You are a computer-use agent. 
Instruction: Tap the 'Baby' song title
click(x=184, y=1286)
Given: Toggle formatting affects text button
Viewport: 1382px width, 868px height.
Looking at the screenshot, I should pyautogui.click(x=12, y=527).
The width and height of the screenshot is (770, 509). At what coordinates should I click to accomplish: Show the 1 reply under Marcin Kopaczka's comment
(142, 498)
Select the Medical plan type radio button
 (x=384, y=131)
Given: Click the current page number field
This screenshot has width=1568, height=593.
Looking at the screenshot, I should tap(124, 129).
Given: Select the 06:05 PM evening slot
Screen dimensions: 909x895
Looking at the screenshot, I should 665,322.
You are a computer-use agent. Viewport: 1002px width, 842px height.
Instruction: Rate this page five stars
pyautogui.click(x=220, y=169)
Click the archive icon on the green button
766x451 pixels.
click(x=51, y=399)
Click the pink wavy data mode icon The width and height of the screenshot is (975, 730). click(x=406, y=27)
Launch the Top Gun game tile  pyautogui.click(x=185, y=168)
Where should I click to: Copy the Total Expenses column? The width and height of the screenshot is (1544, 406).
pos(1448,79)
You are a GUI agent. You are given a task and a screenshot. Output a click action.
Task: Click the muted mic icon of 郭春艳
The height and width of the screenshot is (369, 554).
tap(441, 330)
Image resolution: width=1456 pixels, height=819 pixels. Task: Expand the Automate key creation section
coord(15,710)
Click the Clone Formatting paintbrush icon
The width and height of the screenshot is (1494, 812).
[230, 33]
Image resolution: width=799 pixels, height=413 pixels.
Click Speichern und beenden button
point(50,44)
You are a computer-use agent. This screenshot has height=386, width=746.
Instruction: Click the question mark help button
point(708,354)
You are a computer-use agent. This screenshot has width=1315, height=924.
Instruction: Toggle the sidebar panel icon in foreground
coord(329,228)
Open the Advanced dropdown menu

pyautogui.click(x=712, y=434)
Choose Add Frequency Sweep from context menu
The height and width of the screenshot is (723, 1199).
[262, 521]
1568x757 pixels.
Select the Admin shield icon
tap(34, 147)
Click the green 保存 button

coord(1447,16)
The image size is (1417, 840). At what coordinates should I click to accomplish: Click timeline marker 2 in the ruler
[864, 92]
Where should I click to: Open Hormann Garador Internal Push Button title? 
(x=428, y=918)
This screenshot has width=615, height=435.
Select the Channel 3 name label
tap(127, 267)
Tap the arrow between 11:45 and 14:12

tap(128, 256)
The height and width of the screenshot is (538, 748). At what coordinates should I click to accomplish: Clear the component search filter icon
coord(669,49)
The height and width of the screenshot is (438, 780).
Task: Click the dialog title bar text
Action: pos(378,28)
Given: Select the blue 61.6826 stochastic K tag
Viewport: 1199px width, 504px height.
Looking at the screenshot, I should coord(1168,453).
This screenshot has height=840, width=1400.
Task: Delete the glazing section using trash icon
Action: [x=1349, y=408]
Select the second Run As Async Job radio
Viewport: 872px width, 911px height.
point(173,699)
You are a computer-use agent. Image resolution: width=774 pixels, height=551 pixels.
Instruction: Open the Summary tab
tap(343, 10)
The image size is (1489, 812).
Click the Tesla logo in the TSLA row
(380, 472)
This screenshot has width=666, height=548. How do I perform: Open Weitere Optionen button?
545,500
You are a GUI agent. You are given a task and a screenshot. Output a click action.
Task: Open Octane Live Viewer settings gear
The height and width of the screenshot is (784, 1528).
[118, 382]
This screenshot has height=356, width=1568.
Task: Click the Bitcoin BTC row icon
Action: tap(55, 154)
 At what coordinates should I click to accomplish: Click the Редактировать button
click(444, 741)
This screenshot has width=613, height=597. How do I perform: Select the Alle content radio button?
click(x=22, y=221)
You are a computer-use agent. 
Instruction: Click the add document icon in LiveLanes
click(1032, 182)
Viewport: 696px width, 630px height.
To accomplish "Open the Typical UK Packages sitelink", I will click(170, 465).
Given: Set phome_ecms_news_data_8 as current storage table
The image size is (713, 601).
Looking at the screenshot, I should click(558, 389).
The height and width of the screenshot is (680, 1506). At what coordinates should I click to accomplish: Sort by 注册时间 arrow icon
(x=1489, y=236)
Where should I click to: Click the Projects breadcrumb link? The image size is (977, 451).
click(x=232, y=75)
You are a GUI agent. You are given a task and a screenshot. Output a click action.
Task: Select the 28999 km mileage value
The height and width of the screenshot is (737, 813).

Aim of the task: Show each line of the listing above that contains the string "computer". Case counts.

Result of this exercise:
You are a computer-use agent. 
You are a computer-use agent. Viewport: 1002px width, 842px height.
You are a computer-use agent. This screenshot has height=386, width=746.
You are a computer-use agent. This screenshot has width=1315, height=924.
You are a computer-use agent. Image resolution: width=774 pixels, height=551 pixels.
You are a computer-use agent. 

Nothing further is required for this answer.